** ABOUT THIS EXERCISE **
Each line of the data that includes "date" must be copied.

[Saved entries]
- - - - -
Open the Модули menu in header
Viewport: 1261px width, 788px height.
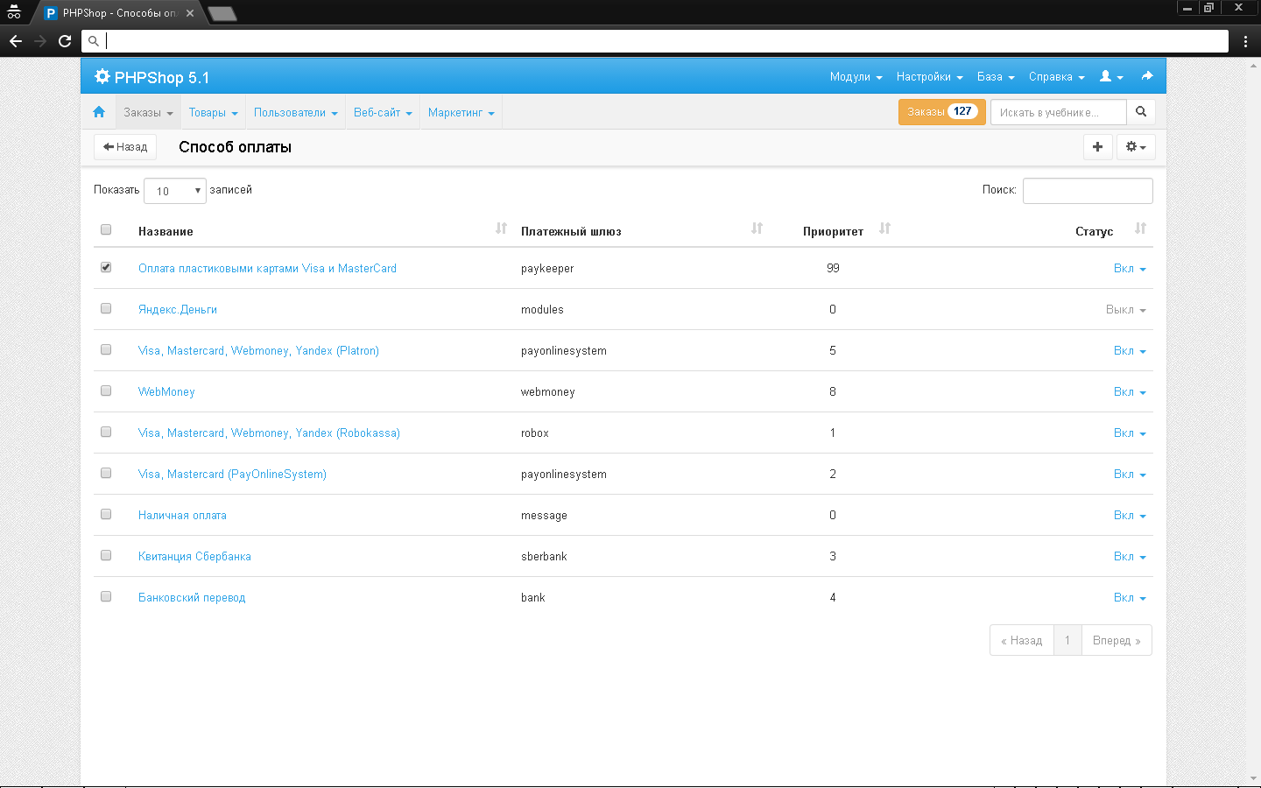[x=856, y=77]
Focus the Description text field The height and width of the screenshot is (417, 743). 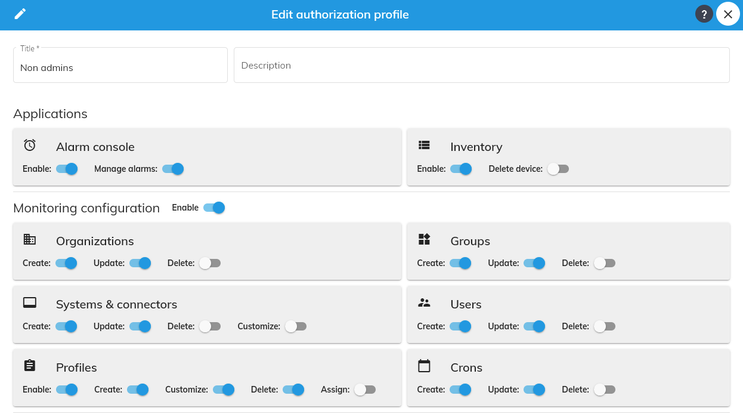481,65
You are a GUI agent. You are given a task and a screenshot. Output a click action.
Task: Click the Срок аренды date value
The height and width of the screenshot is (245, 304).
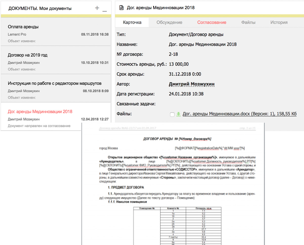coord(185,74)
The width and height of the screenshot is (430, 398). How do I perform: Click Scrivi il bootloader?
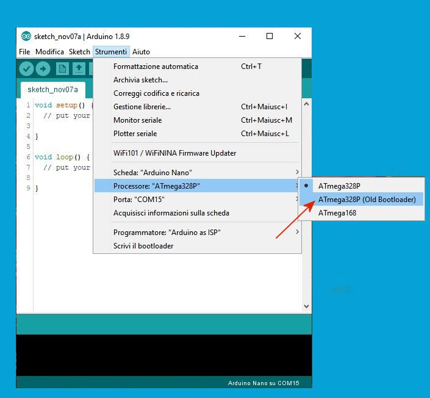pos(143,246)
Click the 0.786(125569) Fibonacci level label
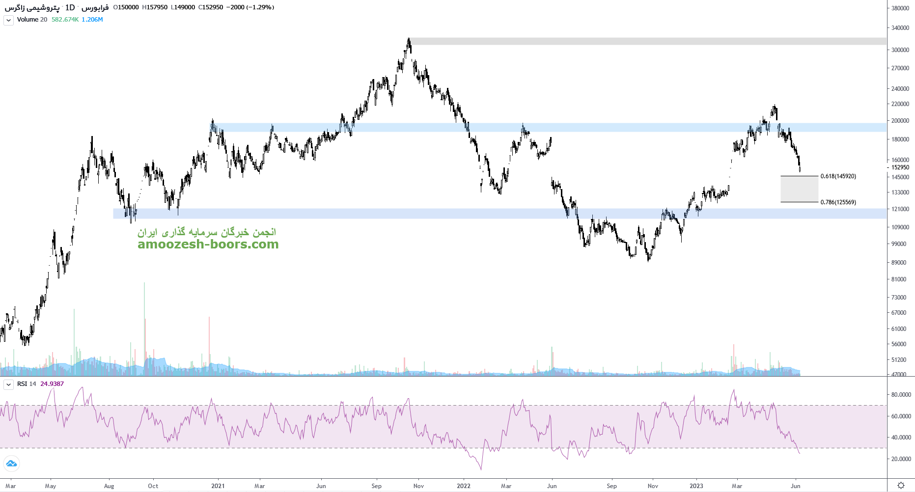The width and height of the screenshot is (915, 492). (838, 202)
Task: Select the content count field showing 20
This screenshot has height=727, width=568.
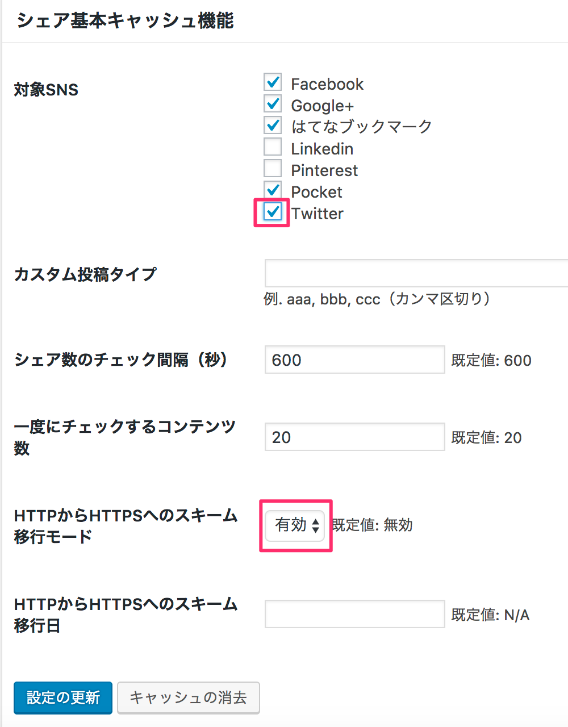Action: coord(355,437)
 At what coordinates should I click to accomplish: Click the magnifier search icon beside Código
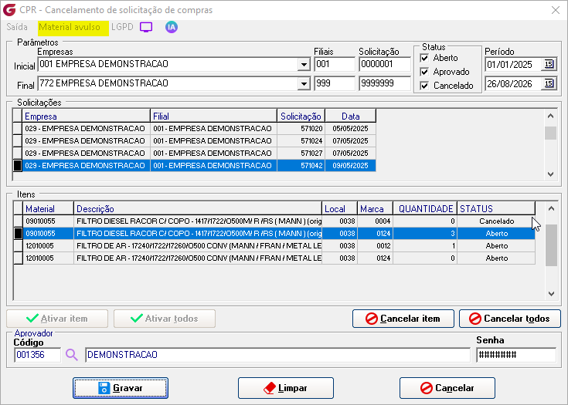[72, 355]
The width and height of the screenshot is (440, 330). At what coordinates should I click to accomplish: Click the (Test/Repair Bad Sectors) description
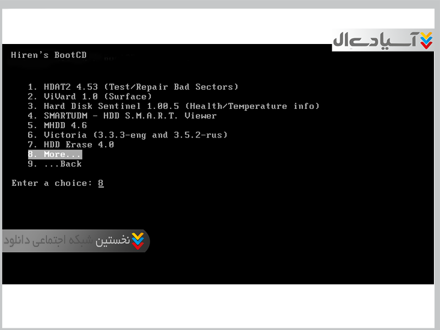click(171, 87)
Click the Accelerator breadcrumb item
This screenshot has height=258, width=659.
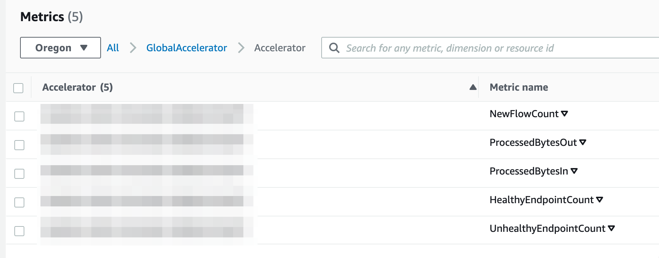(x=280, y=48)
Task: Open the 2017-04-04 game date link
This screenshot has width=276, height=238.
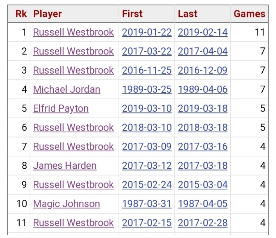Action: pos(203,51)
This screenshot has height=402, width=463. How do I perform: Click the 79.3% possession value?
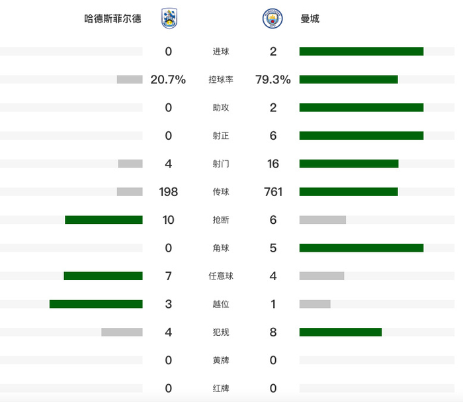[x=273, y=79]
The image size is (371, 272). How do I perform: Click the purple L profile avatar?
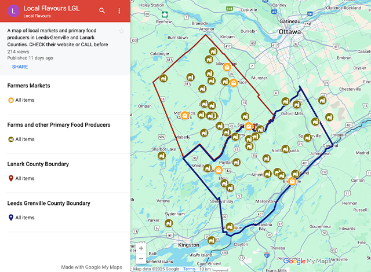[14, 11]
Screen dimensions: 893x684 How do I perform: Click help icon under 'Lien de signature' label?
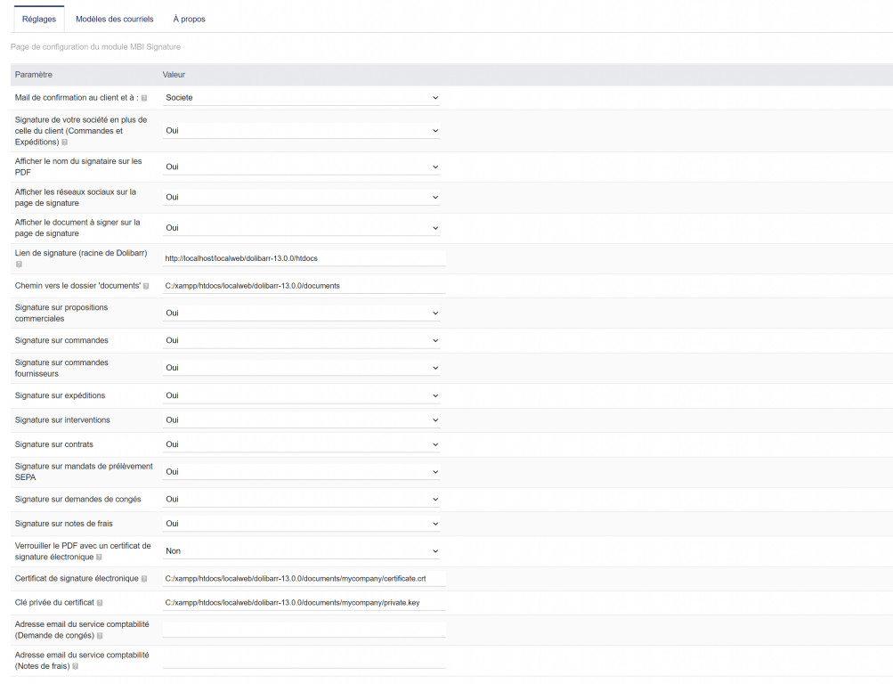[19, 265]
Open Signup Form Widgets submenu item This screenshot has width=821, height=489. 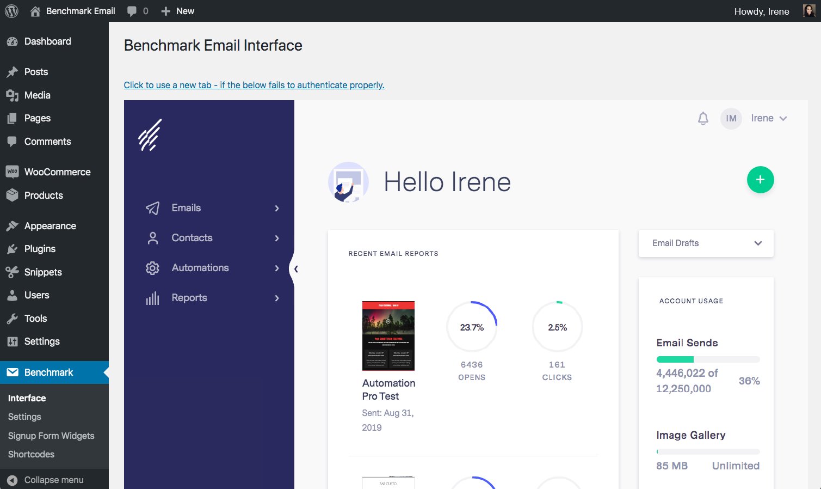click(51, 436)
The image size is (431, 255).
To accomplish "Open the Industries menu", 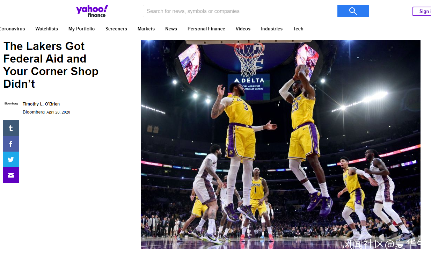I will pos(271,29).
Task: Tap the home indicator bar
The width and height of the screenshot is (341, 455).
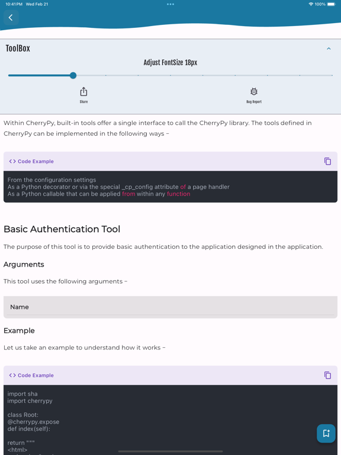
- - - - -
** RESULT FOR THIS EXERCISE **
Task: Click the Срок аренды date value
Task: Open the 2017-04-04 game date link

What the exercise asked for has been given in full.